Unlike car or homeowner’s insurance, which is issued by an agency to protect property, bond insurance protects a real cash investment. Bond insurance can seem a little complicated at first. However, it’s highly advisable that you consider bond insurance when presented with an investment opportunity.

What Is a Bond?

In order to fully understand how bond insurance functions, let’s back up a bit and take a look at what a bond entails. Sometimes companies and government agencies need to raise money—they might want to improve public school infrastructure or launch new projects.Bonds are like loans, issued by a corporation (the issuer) and paid for by an investor (the bondholder). The bond holder pays a specific amount of money to the bond issuer over a set period of time, in exchange for periodic interest payments.

What Is Bond Insurance?

So, what happens if the bond issuer goes out of business? This is called event of default, and it usually occurs after a lender demands full repayment of an outstanding debt prior to when the bond issuer was expecting. Circumstances that may trigger an event of default include breech of contract, declaration of bankruptcy,and non-repayment at loan maturity.

If and when this happens, bond insurance is used as a safeguard for bond holders—it ensures that they still receive principle and interest payments despite the bond issuer’s financial status.

Benefits of Bond Insurance

Bond insurance is advisable for many reasons. Typically, when an issuer proposes a bond to potential investors, a bond rating will be assigned to the investment opportunity according to the issuer’s regular credit quality.

There are several independent rating services available to proscribe this credit quality score. Basically, it gives investors an idea of the fiscal strength backing the bond, and the company’s ability to pay back the bond principle and interest over any length of time.

When the issuer purchases bond insurance, it generally improves its credit rating, which subsequently reduces the amount of interest needed to pay on the bond. Aside from helping the company issuing the bond, it’s also a layer of protection for the investors, ensuring they will receive their principle and interest in the event that the company can’t make payments.

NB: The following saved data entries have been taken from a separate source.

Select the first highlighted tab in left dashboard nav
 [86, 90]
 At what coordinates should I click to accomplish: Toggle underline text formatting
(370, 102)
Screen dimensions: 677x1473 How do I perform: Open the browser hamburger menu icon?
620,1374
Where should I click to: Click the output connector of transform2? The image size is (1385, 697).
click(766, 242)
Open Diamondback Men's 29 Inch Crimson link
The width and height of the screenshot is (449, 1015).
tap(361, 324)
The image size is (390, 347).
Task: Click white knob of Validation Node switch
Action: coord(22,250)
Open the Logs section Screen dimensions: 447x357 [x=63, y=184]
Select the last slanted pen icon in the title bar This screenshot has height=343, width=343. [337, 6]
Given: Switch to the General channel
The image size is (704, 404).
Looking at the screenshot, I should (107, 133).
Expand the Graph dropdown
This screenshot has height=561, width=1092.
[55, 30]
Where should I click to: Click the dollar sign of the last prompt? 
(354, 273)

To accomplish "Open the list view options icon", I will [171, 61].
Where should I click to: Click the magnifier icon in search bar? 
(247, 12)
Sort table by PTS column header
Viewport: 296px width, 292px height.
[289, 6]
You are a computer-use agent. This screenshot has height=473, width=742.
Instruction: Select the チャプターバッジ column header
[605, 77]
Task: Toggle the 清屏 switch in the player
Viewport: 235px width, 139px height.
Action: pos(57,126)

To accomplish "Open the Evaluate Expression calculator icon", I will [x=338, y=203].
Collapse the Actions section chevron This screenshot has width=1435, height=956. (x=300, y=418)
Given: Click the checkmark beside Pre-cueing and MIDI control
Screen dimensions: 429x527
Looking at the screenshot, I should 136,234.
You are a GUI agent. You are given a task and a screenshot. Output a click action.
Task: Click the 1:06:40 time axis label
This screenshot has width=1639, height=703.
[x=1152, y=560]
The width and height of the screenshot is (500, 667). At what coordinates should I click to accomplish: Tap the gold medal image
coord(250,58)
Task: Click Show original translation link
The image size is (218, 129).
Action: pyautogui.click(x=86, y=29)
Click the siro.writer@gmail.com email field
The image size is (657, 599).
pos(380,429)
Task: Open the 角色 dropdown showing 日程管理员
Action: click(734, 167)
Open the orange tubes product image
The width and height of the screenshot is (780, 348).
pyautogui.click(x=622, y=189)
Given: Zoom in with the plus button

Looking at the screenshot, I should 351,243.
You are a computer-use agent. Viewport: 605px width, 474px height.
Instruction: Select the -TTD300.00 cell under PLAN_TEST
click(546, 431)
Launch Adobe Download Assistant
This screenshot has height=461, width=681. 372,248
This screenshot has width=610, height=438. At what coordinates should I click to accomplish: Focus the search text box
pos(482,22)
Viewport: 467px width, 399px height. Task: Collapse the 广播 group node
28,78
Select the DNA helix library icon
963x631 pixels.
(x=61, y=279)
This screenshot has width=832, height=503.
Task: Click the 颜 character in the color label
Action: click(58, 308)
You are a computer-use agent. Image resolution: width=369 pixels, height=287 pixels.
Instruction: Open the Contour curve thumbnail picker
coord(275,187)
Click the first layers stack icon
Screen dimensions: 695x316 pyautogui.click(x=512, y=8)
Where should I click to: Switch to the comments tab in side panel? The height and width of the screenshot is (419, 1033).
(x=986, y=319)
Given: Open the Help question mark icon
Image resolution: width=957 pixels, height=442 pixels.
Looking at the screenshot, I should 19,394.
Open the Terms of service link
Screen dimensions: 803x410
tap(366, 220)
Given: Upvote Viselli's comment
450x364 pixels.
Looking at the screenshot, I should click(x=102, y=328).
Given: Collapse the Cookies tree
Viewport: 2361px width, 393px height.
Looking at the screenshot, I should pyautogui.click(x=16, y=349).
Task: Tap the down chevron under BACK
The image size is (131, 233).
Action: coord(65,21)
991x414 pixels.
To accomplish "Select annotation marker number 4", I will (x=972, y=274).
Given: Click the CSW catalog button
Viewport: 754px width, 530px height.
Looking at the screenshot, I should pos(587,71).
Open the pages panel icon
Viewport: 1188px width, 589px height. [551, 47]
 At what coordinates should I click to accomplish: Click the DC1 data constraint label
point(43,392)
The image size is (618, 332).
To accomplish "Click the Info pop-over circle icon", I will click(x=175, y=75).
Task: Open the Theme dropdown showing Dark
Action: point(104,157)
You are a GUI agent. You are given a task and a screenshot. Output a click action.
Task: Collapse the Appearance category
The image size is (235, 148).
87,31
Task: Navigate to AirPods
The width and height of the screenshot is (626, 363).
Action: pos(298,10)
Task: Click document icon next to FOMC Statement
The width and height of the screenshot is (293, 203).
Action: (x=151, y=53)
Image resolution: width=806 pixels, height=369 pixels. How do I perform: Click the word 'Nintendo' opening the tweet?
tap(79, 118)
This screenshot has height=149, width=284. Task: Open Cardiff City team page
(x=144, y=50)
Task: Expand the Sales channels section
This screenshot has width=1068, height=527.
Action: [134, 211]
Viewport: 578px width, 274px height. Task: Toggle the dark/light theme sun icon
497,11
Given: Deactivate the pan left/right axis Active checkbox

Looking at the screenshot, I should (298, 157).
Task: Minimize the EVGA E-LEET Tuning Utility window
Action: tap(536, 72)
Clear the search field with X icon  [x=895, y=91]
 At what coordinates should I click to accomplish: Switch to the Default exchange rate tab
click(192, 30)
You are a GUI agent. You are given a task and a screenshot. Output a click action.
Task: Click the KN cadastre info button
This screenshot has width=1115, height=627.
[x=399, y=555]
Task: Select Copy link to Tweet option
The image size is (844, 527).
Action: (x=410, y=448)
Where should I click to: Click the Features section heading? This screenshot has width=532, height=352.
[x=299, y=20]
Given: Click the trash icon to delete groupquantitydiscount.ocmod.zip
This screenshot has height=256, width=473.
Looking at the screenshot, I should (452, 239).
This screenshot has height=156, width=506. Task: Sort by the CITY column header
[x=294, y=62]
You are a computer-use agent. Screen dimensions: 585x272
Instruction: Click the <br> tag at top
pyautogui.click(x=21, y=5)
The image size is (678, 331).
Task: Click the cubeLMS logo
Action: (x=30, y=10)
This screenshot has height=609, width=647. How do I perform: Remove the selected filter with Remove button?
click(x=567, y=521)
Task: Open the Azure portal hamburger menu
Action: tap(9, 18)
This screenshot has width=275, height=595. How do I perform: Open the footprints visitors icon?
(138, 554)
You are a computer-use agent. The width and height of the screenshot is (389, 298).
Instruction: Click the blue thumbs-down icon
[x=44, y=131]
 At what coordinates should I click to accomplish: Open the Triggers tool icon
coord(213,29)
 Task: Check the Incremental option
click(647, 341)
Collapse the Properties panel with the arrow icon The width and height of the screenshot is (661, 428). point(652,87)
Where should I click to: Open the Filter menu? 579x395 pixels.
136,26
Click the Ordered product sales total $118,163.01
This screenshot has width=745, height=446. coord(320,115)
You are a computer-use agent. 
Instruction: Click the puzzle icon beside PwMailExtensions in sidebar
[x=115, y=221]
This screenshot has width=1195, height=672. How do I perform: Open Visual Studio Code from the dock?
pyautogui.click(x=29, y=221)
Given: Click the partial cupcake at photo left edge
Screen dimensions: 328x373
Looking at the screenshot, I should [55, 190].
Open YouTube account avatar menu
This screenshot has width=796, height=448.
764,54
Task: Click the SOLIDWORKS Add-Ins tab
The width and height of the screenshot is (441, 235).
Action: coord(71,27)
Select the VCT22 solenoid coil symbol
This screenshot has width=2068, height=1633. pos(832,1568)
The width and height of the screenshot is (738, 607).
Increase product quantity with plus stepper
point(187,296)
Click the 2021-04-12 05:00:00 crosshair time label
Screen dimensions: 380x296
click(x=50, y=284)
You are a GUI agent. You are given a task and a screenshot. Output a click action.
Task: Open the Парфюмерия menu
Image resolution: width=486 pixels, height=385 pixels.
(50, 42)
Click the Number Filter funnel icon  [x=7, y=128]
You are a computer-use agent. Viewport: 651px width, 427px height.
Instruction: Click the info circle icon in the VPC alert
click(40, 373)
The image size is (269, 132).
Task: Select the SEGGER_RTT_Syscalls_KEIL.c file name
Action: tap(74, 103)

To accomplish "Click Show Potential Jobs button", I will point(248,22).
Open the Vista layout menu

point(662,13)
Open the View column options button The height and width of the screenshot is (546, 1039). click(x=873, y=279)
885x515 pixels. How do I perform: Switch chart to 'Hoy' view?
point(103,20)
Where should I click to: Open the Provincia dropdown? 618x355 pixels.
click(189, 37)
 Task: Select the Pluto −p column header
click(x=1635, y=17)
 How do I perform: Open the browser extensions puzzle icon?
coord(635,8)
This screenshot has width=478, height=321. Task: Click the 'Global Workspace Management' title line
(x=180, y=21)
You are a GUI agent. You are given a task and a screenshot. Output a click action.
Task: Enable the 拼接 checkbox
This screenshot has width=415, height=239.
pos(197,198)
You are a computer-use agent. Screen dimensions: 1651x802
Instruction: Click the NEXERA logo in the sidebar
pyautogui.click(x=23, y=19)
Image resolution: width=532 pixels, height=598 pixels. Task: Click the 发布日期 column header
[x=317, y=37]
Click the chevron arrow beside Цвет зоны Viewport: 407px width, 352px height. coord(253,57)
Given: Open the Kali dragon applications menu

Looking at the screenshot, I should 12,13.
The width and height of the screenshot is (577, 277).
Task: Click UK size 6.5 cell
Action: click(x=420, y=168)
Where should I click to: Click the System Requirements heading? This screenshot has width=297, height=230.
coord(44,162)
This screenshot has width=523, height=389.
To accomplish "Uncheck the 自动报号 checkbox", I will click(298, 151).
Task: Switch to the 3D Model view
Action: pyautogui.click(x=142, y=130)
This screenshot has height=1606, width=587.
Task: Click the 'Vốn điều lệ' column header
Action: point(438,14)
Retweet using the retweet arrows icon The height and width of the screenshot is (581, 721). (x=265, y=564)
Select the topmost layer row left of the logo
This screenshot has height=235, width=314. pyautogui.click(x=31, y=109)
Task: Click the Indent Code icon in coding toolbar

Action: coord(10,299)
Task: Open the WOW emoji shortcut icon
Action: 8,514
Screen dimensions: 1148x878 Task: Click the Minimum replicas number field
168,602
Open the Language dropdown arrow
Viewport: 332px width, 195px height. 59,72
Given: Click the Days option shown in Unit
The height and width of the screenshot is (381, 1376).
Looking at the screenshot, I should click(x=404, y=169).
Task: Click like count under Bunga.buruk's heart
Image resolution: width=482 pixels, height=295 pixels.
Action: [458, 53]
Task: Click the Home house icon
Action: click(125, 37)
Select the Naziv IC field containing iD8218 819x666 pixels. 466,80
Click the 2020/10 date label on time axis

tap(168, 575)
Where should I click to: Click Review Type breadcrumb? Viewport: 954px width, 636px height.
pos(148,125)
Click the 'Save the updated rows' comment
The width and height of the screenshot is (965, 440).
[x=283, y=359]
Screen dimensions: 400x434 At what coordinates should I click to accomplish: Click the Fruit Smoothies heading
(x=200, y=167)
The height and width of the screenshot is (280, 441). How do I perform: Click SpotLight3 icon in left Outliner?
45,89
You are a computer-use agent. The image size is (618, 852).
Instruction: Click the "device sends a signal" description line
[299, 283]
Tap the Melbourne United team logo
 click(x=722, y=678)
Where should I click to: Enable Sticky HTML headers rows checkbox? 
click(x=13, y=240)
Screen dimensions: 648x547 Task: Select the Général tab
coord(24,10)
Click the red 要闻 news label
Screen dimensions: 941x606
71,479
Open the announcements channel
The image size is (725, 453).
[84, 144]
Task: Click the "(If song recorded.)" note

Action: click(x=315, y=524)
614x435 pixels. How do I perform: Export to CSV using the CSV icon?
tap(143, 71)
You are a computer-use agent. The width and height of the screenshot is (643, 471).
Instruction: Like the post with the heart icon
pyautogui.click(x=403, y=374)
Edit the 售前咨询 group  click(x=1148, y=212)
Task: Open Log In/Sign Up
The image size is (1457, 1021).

It’s always a smart decision to investigate any company or agency proposing bonds as investment opportunities. Like most things in life, there are always risks involved. However, businesses should know that there are ways to minimize risks, particularly when it comes to bond insurance.

If you’re presented with this kind of investment opportunity, ask about bond insurance and look at the company’s credit rating—it will help you make smart financial decisions for your future.